Bunları niçin diyoruz?
Tüm dünyada olduğu gibi Türkiye’de de İnovasyon ve Ar-Ge bir moda. Herkes bunu konuşuyor. Ama Türkiye sanki treni kaçırıyor gibi geliyor. İnovasyon ve Ar-Ge teşvik mekanizmalarından farklı görmek gerekir. Sanayici ve iş adamlarının “devlet destekleri arttırsın!” gibi işin halktan alınan vergilerin arttırılmasına sebep olacak mantıksız taleplerini bir daha düşünmeleri gerekir. Sanayici ve iş adamı, özellikle Türk girişimcisinin devletten talep edeceği şey “evrensel hukuk prensiplerine göre bir adalet ve hukuk sistemini sağlaması, paranın Türkiye’ye akmasını sağlayacak düşük vergi ve paraya olan güvencenin sağlanması ve iş yapma kolaylığının arttırılması için bürokrasinin ve devletçiliğin azaltılmasıdır”. Bunlar olursa hem Türkiye’deki sanayi ve ticaret çevreleri rahatlar ve rekabetçi olur, hem de uluslar arası sermayenin ve yatırımların Türkiye’ye akması sağlanır.

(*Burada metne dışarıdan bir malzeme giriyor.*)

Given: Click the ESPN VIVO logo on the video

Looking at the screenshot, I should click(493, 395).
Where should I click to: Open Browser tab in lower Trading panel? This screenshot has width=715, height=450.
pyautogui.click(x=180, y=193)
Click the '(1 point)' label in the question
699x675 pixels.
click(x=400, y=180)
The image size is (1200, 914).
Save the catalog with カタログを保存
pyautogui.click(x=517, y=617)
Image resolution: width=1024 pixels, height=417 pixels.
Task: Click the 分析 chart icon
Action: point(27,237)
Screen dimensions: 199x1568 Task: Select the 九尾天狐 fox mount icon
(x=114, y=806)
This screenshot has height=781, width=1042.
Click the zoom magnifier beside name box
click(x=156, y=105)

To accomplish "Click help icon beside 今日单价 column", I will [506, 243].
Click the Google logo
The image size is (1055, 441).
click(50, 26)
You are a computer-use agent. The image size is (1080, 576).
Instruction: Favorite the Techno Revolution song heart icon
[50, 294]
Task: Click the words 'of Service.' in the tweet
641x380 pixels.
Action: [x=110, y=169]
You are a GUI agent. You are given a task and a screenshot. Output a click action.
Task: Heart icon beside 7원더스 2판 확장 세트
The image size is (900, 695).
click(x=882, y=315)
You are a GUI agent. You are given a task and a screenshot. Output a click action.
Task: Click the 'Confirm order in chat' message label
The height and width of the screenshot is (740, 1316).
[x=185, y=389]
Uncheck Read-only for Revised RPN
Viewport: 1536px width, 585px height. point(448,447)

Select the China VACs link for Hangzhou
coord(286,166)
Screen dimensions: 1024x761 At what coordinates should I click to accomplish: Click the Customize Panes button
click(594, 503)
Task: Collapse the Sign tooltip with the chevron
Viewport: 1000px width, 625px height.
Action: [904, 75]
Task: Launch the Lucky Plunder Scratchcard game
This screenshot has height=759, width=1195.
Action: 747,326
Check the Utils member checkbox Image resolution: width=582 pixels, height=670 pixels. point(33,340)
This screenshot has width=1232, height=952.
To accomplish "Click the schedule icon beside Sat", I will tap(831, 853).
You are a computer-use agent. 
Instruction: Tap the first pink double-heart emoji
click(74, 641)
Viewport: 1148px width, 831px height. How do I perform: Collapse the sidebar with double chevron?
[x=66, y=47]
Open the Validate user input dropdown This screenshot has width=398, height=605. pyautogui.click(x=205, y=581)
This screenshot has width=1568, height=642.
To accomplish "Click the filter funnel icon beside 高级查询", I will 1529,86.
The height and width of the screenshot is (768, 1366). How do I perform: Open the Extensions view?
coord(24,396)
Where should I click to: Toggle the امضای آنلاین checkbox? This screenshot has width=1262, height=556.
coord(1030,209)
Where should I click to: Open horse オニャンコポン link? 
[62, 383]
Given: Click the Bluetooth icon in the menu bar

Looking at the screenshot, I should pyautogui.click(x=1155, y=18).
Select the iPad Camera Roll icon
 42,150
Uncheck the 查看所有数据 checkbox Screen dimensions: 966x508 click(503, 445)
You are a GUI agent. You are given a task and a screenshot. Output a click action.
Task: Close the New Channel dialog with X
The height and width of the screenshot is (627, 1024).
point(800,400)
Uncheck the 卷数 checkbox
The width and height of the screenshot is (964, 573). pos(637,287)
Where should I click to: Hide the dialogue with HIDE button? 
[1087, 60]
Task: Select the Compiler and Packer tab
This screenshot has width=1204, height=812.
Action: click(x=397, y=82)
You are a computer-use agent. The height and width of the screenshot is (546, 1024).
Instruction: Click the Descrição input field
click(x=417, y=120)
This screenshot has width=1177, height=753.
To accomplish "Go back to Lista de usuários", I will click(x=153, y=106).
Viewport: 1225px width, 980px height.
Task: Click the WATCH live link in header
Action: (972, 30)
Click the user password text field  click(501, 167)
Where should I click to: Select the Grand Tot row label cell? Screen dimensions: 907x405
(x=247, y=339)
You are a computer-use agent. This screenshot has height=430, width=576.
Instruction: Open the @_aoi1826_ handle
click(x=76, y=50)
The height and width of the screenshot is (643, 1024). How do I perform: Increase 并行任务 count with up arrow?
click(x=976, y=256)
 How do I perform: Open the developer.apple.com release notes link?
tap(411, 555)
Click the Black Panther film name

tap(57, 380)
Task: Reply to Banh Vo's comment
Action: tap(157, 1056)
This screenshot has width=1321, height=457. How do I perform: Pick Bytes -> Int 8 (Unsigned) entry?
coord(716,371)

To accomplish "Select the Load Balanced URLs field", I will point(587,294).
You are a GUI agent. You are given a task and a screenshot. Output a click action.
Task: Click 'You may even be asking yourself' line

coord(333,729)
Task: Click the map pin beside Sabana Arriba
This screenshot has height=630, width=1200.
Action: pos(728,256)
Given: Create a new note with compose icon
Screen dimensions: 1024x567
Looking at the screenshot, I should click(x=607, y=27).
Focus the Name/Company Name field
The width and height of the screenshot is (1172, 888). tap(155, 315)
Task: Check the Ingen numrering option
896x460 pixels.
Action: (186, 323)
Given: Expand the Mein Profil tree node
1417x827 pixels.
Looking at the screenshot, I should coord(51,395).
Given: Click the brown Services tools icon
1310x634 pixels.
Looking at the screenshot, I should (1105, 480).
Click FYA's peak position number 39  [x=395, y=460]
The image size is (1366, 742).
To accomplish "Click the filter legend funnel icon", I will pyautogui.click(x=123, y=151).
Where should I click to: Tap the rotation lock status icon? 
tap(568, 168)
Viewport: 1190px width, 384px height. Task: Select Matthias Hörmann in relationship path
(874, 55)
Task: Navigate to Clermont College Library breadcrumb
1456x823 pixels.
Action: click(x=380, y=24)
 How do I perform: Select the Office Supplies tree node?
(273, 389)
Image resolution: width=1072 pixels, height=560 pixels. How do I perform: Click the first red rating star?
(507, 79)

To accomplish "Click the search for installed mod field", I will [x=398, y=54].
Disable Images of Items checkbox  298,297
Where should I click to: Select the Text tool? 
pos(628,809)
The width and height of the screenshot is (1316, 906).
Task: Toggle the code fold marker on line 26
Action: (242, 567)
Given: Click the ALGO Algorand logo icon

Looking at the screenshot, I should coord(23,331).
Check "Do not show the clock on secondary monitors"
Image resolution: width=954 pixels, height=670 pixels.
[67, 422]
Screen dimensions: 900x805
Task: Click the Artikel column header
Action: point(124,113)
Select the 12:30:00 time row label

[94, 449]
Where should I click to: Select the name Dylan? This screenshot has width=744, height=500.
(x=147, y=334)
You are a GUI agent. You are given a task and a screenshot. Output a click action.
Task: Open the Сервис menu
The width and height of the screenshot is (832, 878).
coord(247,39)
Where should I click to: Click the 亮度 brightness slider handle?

Uluslar arası sermaye ve yatırımların artması demek Türkiye’ye para girişi yapılması, işsizliğin azalması anlamına gelmesinin yanında, bu yatırımı yapan firmaların oluşturacağı kaldıraç etkisi ile Türkiye’nin ihracatının da 2-3 katına çıkması sağlanacaktır. İşte bu olursa iş adamı, zaten rekabet etmek için İnovasyon ve Ar-Ge yapmak zorunda olduğunu hisseder. 1.000 birim vergi verip, 100 birimini teşvikle almaktansa, daha düşük, örneğin 500 birim vergi verip, teşvik angaryaları ile uğraşmaması onu daha yalın ve rekabetçi yapacaktır. Benim sanayide çok şahit olduğum ve gözlemlediğim gibi,” sanayici 5-10 milyon yatırım yapıp acaba yaptığım yatırımlarının bir kısmını 300-500 binini Ar-Ge teşviklerinden karşılayabilir miyim!” kısır döngüler ortadan kalkacaktır. Çünkü sanayici o kadar fırsatlarla uğraşıp yüksek kazançlar elde edecektir ki teşviklerle uğraşmak istemeyecektir.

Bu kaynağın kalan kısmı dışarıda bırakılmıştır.